I am trying to convert a HQL query(which is similar to SQL) into a Druid Query Object(started with GroupBy query). Assume a sample query as follows :

Considering a sample query "select a,b from table where date>=start_time and date<=end_time and a!=‘test’ "

I notice that there are selector and logical filters , as well as intervals in Druid which can be be used for where clauses. But couldn’t find an exact equivalent for predicates like >=, <=, between , in , not in …etc .

Can someone please let me know how to proceed from here? That will be really helpful.

Regards

Rajitha

Hi Rajitha,

Since you want to grab data from two sources you need to use a “GroupBy query”. I will (try) to build a druid query based on you SQL example.

{
“queryType”: “groupBy”,
“dataSource”: {
“type”: “table”,
“name”: “table_name”
},
“granularity”: “day”,
“dimensions”: [
“a”,
“b”
],
“aggregations”: [
{
“type”: “count”,
“name”: “row_count”
},
{
“type”: “longSum”,
“name”: “b_sum”,
“fieldName”: “b”
}
],
“filter”: {
“type”: “not”,
“field”: {
“filter”: {
“type”: “selector”,
“dimension”: “a”,
“value”: “test”
}
}
},
“intervals”: [
“/”
]
}

I hope that helps. Also take a look here, and check which properties are mandatory for groupBy query. What you also should consider is using a TimeSeries query, because you take data only from one table.

With best regards
Martin Schneider

Hi Martin,

Thanks for your reply. :slight_smile:

But in my case, I do not know upfront from the sql query as to what should be set in the Intervals section of the druid query. My query input will be something like “select sum(x) from table where y=‘somevalue’ and z=‘somevalue’” like a sql query which hits a regular rdbms table…Here y and z are completely unknown to me . Hence I don’t know as to what column is the date related column to be set in the intervals section of druid query.
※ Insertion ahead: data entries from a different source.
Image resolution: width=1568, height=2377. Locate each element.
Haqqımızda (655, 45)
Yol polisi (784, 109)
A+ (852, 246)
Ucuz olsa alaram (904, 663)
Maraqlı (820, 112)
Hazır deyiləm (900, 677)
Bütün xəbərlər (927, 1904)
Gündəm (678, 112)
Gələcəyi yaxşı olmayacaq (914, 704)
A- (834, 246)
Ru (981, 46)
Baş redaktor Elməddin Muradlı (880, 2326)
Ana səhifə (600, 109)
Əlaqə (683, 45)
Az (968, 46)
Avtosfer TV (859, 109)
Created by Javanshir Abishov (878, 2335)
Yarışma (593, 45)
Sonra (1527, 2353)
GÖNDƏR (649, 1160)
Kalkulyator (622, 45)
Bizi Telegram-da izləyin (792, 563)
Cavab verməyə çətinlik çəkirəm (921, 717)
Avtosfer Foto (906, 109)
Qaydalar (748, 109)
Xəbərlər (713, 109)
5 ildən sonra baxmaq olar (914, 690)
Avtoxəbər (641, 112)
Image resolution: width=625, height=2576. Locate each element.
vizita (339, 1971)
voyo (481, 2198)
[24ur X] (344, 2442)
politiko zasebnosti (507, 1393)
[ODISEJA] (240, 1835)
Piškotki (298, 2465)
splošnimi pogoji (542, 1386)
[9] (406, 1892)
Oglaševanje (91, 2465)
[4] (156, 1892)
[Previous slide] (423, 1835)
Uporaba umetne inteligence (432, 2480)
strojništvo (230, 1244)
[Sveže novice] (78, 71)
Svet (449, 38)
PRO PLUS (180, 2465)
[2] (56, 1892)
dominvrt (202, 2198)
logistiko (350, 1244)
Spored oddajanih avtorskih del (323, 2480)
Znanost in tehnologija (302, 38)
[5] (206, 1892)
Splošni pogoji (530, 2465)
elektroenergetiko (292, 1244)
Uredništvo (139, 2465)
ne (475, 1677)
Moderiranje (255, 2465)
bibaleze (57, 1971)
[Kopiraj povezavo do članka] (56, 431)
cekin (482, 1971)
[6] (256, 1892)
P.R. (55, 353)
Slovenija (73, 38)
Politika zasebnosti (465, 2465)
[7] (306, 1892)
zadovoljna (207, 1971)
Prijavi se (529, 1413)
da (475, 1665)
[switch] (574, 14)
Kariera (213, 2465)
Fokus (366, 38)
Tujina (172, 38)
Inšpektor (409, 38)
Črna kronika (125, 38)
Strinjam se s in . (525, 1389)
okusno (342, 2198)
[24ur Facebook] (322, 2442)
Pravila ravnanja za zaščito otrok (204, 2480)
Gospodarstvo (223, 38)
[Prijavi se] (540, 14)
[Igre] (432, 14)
Hope I am clear with my issue. Basically I am trying to integrate Druid into our generic centralised reporting system where the input can be a sql query and will hit one of the datastores based on availability of data in them. Here Druid is one of the datastore.

Regards

Rajitha

Hi Rajitha,

I get your problem. A “dirty” workaround would be to us a startDate which far in the past like “1900-01-01T00:00:00.000” and an endDate which is far in the future like “3000-12-31T23:59:59.999”. And put this as static in the query. BUT that would contradict the main purpose of druid in my eyes. Druid is great in creating dashboard, like Pivot (Google-group discussion) or Panoramix (Google-group discussion). Both examples display how druid can be used. Take a closer look at Pivot, since they provide an sql-like semantic for querying data from druid. That could provide you some solutions for your problem.

To sum it up consider the use-case where you want to use druid. Druid is create for dashboards, which often have a time boundary. On the contrary it’s not an option for creating reports on an event level.

Best

Martin

Hi Rajitha,

You might want to check out https://github.com/implydata/plyql is it a SQL-like interface to Druid (wrapped up as a command line tool). I think you may find the --verbose option particularly useful since it will show you how PlyQL converts certain SQL queries to Druid. There are some cool “tricks” encoded in PlyQL for doing things like <= > e.t.c.